Better module shutdown procedure

The current shutdown code in pythonrun.c zaps module globals by setting them to None (an attempt to break reference cycles). That causes problems since __del__ methods can try to use the globals after they have been set to None. The procedure implemented by http://bugs.python.org/issue812369 seems to be a better idea. References to modules are replaced by weak references and the GC is allowed to cleanup reference cycles. I would like to commit this change but I'm not sure if it is a good time in the development cycle or if anyone has objections to the idea. Please speak up if you have input. Neil

On 08:16 pm, nas@arctrix.com wrote:
The current shutdown code in pythonrun.c zaps module globals by setting them to None (an attempt to break reference cycles). That causes problems since __del__ methods can try to use the globals after they have been set to None.
The procedure implemented by http://bugs.python.org/issue812369 seems to be a better idea. References to modules are replaced by weak references and the GC is allowed to cleanup reference cycles.
I would like to commit this change but I'm not sure if it is a good time in the development cycle or if anyone has objections to the idea. Please speak up if you have input.
I notice that the patch doesn't include any unit tests for the feature being provided (it does change test_sys.py - although I don't understand how that change is related to this feature). I hope that regardless of whatever else is decided, if the change is to be made, it will be accompanied by new unit tests verify its proper operation. Jean-Paul

On Wed, Oct 14, 2009 at 08:35:28PM -0000, exarkun@twistedmatrix.com wrote:
I notice that the patch doesn't include any unit tests for the feature being provided
That's hard to do although I suppose not impossible. We would be trying to test the interpreter shutdown procedure. I suppose on plaforms that support it we could fork a subprocess and then inspect the output from __del__ methods.
(it does change test_sys.py - although I don't understand how that change is related to this feature).
That's a spurious change and will be left out of the real fix. Neil

On Wed, Oct 14, 2009 at 2:45 PM, Neil Schemenauer <nas@arctrix.com> wrote:
On Wed, Oct 14, 2009 at 08:35:28PM -0000, exarkun@twistedmatrix.com wrote:
I notice that the patch doesn't include any unit tests for the feature being provided
That's hard to do although I suppose not impossible. We would be trying to test the interpreter shutdown procedure. I suppose on plaforms that support it we could fork a subprocess and then inspect the output from __del__ methods.
Why not just expose the module-teardown procedure and call it on a module, then inspect the state there as it's being torn down?

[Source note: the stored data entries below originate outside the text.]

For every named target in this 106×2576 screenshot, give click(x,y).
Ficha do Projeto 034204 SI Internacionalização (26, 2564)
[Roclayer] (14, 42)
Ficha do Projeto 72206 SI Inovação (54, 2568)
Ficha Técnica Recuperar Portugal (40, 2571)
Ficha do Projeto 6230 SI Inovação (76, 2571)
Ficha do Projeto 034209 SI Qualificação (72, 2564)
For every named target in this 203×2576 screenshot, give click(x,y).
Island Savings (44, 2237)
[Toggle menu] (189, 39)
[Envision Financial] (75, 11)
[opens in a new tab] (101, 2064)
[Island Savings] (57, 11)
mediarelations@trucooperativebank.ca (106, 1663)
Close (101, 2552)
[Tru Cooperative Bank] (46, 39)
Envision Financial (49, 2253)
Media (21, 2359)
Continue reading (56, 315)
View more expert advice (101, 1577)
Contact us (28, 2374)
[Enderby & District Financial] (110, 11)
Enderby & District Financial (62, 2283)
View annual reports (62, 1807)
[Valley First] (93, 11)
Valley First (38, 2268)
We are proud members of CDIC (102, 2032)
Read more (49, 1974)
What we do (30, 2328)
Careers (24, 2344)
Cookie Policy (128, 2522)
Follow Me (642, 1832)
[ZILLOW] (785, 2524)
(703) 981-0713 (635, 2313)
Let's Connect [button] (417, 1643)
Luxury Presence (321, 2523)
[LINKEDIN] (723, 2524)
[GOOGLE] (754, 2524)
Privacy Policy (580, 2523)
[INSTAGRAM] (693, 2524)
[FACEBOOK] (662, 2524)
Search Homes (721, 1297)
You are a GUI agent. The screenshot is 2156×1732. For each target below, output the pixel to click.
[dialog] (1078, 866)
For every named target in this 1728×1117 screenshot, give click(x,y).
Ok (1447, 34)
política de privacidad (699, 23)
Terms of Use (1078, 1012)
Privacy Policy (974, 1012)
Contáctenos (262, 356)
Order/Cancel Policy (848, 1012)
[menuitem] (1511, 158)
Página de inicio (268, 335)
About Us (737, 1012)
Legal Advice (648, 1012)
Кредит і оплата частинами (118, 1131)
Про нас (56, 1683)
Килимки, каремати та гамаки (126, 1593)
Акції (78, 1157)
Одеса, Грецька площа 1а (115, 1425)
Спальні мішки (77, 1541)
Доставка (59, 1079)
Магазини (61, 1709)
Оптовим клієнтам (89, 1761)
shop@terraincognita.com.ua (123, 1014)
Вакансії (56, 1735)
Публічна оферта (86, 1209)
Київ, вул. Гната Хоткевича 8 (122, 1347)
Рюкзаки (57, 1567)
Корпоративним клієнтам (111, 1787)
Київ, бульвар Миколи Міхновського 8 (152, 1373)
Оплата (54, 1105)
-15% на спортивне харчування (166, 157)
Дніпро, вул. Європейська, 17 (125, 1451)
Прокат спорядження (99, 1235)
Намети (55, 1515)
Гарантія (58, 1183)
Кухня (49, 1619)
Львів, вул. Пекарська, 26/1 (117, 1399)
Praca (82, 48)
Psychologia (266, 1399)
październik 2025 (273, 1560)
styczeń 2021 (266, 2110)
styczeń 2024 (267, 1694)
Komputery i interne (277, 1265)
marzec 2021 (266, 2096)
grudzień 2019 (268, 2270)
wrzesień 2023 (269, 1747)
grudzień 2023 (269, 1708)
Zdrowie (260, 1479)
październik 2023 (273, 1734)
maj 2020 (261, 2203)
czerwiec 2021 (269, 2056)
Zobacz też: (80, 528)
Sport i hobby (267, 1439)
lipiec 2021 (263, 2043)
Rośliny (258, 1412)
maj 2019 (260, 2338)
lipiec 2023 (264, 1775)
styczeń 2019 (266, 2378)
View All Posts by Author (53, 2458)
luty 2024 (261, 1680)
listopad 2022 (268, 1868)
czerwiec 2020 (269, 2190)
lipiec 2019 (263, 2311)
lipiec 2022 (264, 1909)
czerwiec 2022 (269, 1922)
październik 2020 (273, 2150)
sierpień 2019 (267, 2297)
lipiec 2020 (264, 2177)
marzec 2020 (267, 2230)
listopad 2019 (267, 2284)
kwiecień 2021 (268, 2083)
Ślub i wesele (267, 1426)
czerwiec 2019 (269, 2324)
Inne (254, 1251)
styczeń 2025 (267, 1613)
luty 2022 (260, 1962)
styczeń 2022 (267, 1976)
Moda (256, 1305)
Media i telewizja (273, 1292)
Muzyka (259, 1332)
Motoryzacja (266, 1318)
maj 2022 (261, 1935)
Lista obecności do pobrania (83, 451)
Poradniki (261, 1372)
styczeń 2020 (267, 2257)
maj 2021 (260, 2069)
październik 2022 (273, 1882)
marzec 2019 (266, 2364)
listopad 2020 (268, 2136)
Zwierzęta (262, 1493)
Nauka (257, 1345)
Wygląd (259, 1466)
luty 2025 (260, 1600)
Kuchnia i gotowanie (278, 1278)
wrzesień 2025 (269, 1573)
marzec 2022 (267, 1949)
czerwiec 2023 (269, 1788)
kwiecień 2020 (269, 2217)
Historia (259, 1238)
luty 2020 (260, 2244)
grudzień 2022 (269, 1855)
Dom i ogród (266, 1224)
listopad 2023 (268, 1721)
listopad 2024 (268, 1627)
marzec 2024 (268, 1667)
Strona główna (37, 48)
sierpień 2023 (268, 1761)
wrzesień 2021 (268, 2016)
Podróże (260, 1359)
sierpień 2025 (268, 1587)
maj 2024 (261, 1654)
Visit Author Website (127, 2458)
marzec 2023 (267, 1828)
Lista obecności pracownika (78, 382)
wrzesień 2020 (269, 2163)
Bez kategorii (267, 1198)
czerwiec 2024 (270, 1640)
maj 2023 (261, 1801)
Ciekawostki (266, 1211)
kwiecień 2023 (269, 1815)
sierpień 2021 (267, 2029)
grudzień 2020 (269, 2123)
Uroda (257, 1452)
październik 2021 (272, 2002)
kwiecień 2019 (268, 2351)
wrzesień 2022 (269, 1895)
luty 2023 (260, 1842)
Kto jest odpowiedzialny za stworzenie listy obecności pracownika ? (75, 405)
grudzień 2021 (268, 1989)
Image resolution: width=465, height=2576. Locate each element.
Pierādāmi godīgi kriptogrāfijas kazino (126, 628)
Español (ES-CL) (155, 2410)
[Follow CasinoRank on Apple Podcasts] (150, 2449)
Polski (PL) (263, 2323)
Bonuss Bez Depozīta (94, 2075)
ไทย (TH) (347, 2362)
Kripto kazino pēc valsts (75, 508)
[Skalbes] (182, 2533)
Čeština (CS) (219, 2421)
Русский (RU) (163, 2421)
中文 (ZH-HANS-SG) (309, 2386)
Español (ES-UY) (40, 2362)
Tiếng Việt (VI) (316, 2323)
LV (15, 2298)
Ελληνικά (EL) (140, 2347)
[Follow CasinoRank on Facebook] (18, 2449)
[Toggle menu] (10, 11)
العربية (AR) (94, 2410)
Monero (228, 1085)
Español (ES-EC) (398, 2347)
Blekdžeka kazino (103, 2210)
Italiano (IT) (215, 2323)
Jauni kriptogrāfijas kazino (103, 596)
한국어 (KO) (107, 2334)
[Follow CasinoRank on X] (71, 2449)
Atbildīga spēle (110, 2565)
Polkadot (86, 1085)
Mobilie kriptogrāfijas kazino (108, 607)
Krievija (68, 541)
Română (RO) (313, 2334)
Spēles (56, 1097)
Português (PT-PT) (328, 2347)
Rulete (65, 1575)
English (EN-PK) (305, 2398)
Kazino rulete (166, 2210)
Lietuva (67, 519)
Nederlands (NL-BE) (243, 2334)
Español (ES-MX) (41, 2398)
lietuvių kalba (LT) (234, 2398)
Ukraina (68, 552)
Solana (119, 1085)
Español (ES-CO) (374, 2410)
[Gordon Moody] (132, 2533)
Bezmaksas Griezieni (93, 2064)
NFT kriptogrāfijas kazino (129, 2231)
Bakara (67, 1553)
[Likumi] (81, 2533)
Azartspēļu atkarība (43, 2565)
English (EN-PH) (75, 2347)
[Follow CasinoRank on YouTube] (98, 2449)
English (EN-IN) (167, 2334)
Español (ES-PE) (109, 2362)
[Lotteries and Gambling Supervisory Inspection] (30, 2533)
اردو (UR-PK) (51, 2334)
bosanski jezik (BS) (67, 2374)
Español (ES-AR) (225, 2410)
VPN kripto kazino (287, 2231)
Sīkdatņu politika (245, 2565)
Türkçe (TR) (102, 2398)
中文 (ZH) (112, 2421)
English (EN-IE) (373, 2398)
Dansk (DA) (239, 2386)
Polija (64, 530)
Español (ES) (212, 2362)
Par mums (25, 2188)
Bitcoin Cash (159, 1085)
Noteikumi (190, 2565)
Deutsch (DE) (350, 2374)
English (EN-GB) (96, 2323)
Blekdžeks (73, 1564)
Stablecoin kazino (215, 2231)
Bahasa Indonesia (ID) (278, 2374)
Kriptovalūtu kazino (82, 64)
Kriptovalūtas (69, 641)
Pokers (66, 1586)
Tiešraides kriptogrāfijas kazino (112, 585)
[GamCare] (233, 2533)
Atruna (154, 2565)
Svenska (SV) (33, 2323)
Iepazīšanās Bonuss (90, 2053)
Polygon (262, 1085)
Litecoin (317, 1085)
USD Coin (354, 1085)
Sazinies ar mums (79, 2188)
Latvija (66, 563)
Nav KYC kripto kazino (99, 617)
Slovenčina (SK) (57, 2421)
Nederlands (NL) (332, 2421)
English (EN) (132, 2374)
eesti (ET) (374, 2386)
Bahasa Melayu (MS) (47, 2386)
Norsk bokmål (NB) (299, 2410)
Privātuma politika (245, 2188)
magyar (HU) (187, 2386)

Neil Schemenauer <nas <at> arctrix.com> writes:
I would like to commit this change but I'm not sure if it is a good time in the development cycle or if anyone has objections to the idea. Please speak up if you have input.
Have you tried to remove the various hacks/workarounds in the stdlib that currently avoid module finalization problems? (take a look at e.g. threading.py) It would be a good validation that the patch improves on the current behaviour. Regards Antoine.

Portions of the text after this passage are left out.